Diante dessa proposta, houve até quem sugerisse a demissão de Araújo, o que seria desastroso para o novo governo. Em vez disso, optou-se pela intervenção branca. “Não há comunicado sensível do chanceler que não tenha o teor discutido com a área de defesa”, diz a reportagem.

Como resultado, Araújo que, segundo Mourão em entrevista à revista Época, “não disse a que veio”, baixou o seu perfil, parou de dizer bobagem e, em vez de defender uma intervenção militar na Venezuela, passou a trabalhar por uma saída honrosa para Maduro.

Ele também teve de baixar a bola em relação à disposição de macaquear os Estados Unidos e transferir a embaixada brasileira em Israel de Tel Aviv para Jerusalém, insistentemente anunciada por Bolsonaro.

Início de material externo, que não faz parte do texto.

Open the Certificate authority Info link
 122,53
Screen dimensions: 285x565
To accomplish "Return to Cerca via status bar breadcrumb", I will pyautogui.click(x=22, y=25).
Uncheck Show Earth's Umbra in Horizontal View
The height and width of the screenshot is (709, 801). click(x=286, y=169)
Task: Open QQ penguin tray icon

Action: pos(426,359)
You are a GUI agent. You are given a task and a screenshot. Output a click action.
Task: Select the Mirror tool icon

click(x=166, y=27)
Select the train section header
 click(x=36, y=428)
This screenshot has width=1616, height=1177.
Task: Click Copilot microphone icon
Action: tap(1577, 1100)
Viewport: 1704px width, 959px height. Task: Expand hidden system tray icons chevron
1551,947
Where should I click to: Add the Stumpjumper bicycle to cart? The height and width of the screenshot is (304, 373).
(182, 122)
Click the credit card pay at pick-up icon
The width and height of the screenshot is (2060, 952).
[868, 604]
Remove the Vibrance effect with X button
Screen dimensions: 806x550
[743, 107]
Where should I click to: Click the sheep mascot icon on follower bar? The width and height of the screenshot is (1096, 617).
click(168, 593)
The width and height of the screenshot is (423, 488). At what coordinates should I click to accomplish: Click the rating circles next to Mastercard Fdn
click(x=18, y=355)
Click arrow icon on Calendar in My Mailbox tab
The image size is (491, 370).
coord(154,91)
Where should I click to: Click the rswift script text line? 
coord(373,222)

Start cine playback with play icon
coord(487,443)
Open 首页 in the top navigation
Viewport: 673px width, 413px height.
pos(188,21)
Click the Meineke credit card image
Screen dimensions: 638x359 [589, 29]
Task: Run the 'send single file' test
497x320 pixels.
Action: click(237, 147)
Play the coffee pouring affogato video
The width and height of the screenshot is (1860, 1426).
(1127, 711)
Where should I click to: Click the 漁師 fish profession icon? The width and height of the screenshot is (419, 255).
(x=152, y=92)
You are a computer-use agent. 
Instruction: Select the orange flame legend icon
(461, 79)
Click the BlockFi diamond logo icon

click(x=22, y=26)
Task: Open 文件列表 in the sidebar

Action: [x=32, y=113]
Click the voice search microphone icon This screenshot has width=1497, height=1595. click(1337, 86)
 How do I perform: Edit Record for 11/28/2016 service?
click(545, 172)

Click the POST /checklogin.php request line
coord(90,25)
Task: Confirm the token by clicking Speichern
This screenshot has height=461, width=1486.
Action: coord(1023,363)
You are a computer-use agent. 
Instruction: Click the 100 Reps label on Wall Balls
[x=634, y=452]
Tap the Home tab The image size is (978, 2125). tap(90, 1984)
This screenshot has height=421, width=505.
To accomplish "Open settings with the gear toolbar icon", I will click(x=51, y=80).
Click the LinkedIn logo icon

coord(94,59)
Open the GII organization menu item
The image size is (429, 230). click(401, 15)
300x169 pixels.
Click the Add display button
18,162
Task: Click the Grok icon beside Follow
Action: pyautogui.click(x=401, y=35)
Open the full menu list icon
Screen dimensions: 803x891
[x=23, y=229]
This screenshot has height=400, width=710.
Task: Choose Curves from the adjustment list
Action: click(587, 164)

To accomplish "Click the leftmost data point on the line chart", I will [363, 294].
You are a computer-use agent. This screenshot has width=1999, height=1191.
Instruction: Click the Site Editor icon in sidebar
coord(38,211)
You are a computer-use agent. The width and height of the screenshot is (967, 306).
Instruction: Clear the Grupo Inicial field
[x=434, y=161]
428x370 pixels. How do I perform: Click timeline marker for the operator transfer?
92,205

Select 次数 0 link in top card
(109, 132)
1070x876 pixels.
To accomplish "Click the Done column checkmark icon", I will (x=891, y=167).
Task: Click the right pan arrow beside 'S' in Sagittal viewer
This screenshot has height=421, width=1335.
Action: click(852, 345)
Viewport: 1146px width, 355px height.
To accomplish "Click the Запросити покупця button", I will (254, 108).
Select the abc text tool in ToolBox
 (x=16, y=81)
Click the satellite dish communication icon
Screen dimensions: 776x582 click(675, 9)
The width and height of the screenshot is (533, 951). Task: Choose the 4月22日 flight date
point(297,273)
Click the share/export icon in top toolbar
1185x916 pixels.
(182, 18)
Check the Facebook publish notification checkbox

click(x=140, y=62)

Agora, no máximo Araújo, admirador incondicional do presidente americano Donald Trump, diz que o assunto “está em estudo”.

E, suprema humilhação, Araújo teve de assistir passivamente à iniciativas de Mourão, que já recebeu duas delegações de países árabes, às quais garantiu que a representação diplomática brasileira permanecerá onde está.

A reportagem finaliza mostrando o pouco apreço – na verdade, desdém – reservado pelos militares a Araújo, a começar pelo projeto, compartilhado com Bolsonaro, de “livrar o Itamaraty das amarras ideológicas.”

É alvo de chacota entre eles, por exemplo, o discurso destrambelhado de Araújo, na cerimônia de posse no Ministério das Relações Exterior, em que não faltaram citações em tupi-guarani. Idem para o artigo em que creditou a Deus a união entre Bolsonaro e Olavo, o anjo injuriado.